I may have looked like a mild-mannered family man, but during my years of active addiction I was hooked on excitement. Chronically dissatisfied with myself and my life, I developed a craving for stimulation—the same sort of craving that drives the cocaine addict or the meth addict, the compulsive gambler or the over-spender—and began engaging in risky sexual behavior.
I became addicted to arousal, and the illicit nature of my behavior intensified the excitement it produced, even while it multiplied my shame.
My sin made me miserable, of course. That’s what sin does. Like any addict, I developed a tolerance for my drug that compelled me, over time, to take ever-greater risks with increasing frequency. In the process, my ability to experience pleasure steadily declined.
My public life was turbulent in those days. I careened from crisis to crisis, alternately playing the hero or the victim in some drama of my own making. I sought the spotlight, launched campaigns, schemed to make millions. Like that tragic biblical hero Samson, I nursed the hope that with some outsized accomplishment I would be able to compensate for all my failures and redeem my failed life. I was desperate to succeed, and I was certain that I must win big to win at all.
That’s why I resisted when my first sponsor advised me to slow down, sit down, shut up, and just breathe for a few years. He said I needed to learn how to live an ordinary life. I should embrace routine, he said, concentrate on developing healthy daily disciplines, pursue predictability.

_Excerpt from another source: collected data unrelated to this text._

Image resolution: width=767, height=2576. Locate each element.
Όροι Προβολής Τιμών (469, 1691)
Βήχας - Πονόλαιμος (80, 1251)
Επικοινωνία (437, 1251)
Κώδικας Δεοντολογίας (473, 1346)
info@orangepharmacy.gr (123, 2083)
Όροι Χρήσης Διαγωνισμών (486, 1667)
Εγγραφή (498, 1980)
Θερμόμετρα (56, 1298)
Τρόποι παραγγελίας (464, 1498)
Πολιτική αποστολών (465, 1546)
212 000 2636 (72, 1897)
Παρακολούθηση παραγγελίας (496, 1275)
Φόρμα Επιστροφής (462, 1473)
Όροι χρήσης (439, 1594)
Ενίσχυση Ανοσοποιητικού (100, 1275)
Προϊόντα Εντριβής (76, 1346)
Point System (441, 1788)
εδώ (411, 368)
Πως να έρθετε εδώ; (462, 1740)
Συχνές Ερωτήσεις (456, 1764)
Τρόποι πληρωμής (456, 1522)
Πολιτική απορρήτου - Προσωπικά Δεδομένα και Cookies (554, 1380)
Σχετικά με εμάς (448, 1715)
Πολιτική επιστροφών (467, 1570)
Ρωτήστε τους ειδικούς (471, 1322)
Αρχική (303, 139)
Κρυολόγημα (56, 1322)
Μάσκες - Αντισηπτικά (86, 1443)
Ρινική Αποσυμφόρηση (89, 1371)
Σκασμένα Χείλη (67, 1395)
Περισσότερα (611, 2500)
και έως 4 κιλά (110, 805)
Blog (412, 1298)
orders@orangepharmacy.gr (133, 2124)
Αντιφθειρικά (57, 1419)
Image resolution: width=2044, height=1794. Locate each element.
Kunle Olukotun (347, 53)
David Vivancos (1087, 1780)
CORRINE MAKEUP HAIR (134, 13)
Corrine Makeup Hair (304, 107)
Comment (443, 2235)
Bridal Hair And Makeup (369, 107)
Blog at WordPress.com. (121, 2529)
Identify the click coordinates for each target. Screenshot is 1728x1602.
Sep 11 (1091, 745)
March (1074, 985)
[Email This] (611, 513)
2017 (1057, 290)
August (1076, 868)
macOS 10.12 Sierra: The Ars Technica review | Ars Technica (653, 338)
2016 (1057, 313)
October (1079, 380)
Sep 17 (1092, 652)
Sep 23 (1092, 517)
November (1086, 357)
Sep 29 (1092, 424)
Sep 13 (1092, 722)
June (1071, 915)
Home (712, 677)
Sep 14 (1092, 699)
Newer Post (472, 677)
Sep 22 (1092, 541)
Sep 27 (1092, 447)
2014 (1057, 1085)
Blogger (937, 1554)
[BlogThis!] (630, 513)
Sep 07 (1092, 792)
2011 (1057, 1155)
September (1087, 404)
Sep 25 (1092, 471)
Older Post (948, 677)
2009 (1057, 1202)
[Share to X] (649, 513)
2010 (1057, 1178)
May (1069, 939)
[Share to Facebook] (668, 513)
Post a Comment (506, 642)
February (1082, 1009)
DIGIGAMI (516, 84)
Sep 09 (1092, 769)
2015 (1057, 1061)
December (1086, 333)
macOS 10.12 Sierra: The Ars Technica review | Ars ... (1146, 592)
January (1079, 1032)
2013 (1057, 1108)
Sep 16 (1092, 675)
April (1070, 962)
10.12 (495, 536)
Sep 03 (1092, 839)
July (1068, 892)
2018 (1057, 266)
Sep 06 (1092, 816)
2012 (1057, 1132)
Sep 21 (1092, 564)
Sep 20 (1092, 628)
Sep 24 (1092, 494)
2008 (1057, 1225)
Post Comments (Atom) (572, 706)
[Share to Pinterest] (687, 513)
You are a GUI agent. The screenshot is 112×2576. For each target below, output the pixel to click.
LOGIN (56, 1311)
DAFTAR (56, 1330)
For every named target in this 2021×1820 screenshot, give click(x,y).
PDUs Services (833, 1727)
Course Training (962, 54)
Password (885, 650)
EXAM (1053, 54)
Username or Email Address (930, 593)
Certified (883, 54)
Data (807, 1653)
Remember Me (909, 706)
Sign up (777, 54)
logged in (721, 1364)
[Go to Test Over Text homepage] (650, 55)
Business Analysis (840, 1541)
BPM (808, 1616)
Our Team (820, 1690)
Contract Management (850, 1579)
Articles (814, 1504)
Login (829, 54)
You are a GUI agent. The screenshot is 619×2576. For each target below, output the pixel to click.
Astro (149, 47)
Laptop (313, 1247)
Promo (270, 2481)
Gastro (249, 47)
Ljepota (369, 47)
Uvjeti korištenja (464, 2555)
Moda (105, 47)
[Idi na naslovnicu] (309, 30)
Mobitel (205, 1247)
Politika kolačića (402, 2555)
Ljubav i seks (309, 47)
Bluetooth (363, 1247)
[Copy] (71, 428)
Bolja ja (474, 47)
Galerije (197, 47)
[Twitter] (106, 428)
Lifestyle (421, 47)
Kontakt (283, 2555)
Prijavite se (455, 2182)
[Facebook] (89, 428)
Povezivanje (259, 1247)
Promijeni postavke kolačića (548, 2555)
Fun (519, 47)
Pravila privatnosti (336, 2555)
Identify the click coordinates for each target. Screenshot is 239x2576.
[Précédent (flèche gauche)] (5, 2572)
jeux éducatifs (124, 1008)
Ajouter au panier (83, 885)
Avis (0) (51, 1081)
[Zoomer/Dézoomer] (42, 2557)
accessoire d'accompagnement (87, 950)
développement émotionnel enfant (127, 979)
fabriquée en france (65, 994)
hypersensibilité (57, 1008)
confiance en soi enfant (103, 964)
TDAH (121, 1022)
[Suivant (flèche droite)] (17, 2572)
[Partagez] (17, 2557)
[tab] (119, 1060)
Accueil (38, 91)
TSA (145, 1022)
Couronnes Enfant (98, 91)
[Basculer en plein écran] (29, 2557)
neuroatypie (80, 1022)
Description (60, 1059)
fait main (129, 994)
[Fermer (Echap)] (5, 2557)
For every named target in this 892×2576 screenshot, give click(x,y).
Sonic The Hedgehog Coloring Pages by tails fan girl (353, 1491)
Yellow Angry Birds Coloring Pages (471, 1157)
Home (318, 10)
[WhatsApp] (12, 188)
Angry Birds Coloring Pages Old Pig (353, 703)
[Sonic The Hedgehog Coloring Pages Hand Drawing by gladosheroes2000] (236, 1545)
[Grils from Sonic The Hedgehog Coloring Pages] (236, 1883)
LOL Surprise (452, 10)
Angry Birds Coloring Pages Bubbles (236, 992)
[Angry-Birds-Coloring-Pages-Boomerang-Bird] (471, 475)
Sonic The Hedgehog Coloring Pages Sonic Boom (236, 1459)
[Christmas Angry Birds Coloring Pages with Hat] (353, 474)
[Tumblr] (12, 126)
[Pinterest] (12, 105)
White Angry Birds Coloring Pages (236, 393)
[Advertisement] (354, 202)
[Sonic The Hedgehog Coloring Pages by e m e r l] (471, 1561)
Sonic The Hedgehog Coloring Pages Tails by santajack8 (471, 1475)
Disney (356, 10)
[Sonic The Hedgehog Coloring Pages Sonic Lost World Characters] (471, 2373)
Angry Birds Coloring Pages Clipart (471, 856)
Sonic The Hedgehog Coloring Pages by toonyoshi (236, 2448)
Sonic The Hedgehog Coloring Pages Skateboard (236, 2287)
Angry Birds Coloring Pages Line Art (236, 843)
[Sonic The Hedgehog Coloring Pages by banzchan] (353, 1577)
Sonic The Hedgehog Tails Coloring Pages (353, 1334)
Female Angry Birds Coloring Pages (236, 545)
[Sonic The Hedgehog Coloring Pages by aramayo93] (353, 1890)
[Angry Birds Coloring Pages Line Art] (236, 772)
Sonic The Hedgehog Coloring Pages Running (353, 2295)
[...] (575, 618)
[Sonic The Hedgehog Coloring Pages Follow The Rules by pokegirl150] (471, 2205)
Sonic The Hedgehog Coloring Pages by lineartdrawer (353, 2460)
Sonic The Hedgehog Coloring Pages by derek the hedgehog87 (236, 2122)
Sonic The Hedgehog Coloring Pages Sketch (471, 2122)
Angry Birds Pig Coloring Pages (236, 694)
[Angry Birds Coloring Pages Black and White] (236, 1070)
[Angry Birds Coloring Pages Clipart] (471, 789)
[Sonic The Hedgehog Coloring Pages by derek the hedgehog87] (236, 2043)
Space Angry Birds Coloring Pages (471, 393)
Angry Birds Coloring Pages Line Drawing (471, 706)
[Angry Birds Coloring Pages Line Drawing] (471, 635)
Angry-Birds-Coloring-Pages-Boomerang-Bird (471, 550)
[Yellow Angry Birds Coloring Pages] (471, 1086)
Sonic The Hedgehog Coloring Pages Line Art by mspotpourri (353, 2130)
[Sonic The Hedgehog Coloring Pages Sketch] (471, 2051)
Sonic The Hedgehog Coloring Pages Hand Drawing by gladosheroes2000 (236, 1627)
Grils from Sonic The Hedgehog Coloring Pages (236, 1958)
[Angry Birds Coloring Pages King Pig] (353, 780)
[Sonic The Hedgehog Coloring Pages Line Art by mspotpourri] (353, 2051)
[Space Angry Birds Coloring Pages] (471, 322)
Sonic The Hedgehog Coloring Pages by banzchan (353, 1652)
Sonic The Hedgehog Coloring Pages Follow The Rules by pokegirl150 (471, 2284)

“Boring is good,” he said.
He was right.
As it turns out, there is wonderful clarity that comes with a modest and orderly life. When my desperation to succeed in some huge way is replaced by a determination to live right-sized today, when I stop trying to take God’s place and choose instead to be content with whatever place he gives me, life gets simpler. As I participate in real life, my ability to enjoy its pleasures is gradually restored. Troubles still come—we live, after all, in a fallen world—but I am happy to report that the chaos of my former life is mostly a memory today. I no longer need excitement to get me through the day, and I don’t miss the insanity. Boring is good.